Assignment: Scan the listing below for the word "computer" and copy every line that has it.

Study material:

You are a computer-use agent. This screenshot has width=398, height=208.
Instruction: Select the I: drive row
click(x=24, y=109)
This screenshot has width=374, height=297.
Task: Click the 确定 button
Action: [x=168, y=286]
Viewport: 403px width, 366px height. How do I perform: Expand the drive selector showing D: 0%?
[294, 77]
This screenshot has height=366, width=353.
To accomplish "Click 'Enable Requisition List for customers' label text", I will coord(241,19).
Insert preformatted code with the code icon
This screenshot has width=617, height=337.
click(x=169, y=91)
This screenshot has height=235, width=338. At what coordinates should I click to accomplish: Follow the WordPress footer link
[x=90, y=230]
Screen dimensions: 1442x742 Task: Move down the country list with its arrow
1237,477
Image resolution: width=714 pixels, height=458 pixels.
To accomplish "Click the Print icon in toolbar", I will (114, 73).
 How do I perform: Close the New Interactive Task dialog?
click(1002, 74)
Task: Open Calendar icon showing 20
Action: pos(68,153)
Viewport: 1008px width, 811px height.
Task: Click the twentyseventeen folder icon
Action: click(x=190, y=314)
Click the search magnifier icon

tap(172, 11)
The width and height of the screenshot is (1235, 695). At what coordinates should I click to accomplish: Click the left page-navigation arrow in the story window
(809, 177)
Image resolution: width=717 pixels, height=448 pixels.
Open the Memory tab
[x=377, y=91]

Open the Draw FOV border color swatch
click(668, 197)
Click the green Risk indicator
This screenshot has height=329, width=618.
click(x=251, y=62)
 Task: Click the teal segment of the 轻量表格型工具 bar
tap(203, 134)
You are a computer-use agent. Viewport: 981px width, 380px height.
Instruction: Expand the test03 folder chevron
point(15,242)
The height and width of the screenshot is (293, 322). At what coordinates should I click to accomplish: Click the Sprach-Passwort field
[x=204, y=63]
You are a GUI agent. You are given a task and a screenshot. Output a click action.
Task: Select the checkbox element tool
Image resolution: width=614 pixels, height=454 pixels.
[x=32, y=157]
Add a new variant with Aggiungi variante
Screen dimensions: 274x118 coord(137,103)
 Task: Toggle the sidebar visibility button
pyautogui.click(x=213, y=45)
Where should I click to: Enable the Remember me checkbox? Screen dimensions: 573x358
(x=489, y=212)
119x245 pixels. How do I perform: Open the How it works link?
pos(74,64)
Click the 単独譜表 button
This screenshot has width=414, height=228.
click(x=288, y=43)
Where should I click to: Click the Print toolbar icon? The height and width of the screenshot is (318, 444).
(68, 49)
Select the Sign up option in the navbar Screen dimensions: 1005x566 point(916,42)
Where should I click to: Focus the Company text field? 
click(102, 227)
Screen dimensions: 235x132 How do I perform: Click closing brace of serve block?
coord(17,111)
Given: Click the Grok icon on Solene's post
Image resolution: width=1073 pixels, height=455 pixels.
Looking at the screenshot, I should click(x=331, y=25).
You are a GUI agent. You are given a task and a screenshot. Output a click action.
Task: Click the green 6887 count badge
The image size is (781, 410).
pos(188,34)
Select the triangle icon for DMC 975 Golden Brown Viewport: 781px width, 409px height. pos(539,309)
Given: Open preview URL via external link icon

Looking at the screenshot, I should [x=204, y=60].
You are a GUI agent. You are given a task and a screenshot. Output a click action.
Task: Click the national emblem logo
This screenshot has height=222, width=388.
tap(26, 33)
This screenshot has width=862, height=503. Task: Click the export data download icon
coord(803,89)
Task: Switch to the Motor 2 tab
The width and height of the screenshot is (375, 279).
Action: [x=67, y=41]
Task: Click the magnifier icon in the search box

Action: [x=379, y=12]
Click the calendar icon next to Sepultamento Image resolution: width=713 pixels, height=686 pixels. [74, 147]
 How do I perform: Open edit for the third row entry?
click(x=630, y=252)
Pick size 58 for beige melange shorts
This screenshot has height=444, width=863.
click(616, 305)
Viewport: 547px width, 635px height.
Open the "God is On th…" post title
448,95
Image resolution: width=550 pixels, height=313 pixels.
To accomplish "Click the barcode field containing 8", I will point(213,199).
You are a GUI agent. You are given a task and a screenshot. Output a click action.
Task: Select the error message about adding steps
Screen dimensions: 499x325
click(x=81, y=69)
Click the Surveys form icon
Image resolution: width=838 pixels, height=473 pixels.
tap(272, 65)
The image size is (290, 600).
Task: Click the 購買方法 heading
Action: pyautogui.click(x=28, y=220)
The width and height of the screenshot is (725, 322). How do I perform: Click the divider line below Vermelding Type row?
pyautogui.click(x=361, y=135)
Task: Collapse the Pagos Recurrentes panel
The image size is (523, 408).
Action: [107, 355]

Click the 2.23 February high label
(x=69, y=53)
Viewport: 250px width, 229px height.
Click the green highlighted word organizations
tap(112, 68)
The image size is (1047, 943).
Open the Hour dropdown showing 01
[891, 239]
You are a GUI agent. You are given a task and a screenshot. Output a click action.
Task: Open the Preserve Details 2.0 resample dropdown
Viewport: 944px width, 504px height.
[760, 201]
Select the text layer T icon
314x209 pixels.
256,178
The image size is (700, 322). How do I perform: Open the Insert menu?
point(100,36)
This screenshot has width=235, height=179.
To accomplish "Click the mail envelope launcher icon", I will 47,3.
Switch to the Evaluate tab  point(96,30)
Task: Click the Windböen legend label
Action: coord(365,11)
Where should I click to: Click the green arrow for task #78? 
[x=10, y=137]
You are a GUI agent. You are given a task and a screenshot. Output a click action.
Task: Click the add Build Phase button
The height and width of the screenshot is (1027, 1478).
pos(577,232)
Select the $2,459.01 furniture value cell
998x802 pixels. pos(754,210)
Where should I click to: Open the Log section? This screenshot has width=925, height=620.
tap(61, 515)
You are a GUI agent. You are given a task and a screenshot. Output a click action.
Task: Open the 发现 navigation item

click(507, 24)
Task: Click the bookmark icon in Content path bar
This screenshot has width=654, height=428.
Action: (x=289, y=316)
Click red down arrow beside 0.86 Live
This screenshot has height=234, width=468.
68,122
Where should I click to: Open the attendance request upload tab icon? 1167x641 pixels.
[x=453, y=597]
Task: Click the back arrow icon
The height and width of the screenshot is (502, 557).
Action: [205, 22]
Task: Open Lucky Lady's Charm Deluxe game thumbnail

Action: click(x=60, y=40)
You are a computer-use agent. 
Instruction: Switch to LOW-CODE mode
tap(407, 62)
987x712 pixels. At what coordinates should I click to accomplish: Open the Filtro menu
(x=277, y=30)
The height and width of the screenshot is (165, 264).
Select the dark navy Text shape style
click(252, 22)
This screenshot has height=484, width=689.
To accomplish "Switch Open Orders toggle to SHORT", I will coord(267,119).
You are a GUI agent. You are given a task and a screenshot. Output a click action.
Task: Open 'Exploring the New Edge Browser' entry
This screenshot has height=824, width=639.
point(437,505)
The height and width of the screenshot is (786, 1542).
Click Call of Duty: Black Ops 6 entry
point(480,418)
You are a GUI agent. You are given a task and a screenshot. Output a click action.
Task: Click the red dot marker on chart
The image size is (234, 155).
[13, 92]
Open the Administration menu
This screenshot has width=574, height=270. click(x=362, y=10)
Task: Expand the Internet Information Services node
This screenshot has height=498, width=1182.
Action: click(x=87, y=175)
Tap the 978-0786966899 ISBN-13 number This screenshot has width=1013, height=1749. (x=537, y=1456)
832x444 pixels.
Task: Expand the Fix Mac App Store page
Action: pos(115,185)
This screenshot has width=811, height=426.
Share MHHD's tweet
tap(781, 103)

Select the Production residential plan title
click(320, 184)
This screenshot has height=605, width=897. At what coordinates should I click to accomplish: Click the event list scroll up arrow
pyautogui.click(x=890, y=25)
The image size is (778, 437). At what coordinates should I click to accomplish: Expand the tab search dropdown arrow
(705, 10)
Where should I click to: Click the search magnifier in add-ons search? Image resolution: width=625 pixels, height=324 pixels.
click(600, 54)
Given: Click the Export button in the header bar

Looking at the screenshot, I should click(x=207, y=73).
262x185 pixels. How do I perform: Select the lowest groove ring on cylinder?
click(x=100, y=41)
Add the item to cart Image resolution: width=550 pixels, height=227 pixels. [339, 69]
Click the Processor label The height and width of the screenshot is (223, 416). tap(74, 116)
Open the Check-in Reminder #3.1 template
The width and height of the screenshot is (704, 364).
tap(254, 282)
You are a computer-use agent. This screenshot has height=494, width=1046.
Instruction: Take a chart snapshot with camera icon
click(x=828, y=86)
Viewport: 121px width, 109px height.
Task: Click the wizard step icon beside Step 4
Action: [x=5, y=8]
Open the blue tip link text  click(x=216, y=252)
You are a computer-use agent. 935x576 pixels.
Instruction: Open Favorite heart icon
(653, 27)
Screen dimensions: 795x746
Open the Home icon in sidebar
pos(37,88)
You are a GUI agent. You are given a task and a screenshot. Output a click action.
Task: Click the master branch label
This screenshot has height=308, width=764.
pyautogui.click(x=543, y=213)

The answer:
You are a computer-use agent. This screenshot has width=398, height=208.
You are a computer-use agent. Viewport: 981px width, 380px height.
You are a computer-use agent. 
You are a computer-use agent. This screenshot has height=494, width=1046.
You are a computer-use agent. 935x576 pixels.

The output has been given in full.